Data extracts:
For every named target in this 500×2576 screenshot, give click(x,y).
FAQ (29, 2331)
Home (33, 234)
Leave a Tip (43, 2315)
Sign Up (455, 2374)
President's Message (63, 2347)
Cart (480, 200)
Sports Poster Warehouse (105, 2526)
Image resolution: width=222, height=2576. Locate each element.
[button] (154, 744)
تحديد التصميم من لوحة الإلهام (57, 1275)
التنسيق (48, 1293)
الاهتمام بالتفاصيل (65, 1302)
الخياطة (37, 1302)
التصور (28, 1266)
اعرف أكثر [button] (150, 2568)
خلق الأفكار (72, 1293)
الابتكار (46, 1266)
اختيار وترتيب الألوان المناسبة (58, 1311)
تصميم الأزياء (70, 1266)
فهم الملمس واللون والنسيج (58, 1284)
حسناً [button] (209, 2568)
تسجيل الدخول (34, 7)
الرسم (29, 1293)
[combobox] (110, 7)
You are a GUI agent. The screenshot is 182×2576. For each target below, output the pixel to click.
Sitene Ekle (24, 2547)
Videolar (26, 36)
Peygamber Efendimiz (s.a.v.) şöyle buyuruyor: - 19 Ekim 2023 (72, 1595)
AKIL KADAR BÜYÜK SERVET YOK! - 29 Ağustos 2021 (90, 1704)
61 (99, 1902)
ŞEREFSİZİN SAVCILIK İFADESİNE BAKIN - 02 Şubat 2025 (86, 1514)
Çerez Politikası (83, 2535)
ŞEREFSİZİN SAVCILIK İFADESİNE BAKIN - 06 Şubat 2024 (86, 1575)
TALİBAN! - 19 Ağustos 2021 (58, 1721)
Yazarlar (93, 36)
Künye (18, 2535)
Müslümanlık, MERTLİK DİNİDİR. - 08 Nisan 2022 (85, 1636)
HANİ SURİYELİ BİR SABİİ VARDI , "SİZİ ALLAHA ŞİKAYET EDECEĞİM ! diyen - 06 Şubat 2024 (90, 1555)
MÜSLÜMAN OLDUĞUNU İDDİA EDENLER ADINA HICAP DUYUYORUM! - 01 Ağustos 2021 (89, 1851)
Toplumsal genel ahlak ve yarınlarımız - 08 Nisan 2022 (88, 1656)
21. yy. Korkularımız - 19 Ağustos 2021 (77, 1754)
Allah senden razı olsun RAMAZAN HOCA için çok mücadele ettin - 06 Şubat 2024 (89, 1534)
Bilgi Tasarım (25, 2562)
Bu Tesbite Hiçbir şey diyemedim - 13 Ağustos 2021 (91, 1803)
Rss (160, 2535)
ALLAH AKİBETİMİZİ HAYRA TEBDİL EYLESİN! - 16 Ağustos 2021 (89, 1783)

About this exercise: Output all of the records above unchanged.

Result of the task:
For every named target in this 500×2576 screenshot, give click(x,y).
FAQ (29, 2331)
Home (33, 234)
Leave a Tip (43, 2315)
Sign Up (455, 2374)
President's Message (63, 2347)
Cart (480, 200)
Sports Poster Warehouse (105, 2526)
Image resolution: width=222, height=2576. Locate each element.
[button] (154, 744)
تحديد التصميم من لوحة الإلهام (57, 1275)
التنسيق (48, 1293)
الاهتمام بالتفاصيل (65, 1302)
الخياطة (37, 1302)
التصور (28, 1266)
اعرف أكثر [button] (150, 2568)
خلق الأفكار (72, 1293)
الابتكار (46, 1266)
اختيار وترتيب الألوان المناسبة (58, 1311)
تصميم الأزياء (70, 1266)
فهم الملمس واللون والنسيج (58, 1284)
حسناً [button] (209, 2568)
تسجيل الدخول (34, 7)
الرسم (29, 1293)
[combobox] (110, 7)
You are a GUI agent. The screenshot is 182×2576. For each target below, output the pixel to click.
Sitene Ekle (24, 2547)
Videolar (26, 36)
Peygamber Efendimiz (s.a.v.) şöyle buyuruyor: - 19 Ekim 2023 (72, 1595)
AKIL KADAR BÜYÜK SERVET YOK! - 29 Ağustos 2021 (90, 1704)
61 (99, 1902)
ŞEREFSİZİN SAVCILIK İFADESİNE BAKIN - 02 Şubat 2025 (86, 1514)
Çerez Politikası (83, 2535)
ŞEREFSİZİN SAVCILIK İFADESİNE BAKIN - 06 Şubat 2024 (86, 1575)
TALİBAN! - 19 Ağustos 2021 (58, 1721)
Yazarlar (93, 36)
Künye (18, 2535)
Müslümanlık, MERTLİK DİNİDİR. - 08 Nisan 2022 (85, 1636)
HANİ SURİYELİ BİR SABİİ VARDI , "SİZİ ALLAHA ŞİKAYET EDECEĞİM ! diyen - 06 Şubat 2024 (90, 1555)
MÜSLÜMAN OLDUĞUNU İDDİA EDENLER ADINA HICAP DUYUYORUM! - 01 Ağustos 2021 (89, 1851)
Toplumsal genel ahlak ve yarınlarımız - 08 Nisan 2022 (88, 1656)
21. yy. Korkularımız - 19 Ağustos 2021 (77, 1754)
Allah senden razı olsun RAMAZAN HOCA için çok mücadele ettin - 06 Şubat 2024 (89, 1534)
Bilgi Tasarım (25, 2562)
Bu Tesbite Hiçbir şey diyemedim - 13 Ağustos 2021 (91, 1803)
Rss (160, 2535)
ALLAH AKİBETİMİZİ HAYRA TEBDİL EYLESİN! - 16 Ağustos 2021 (89, 1783)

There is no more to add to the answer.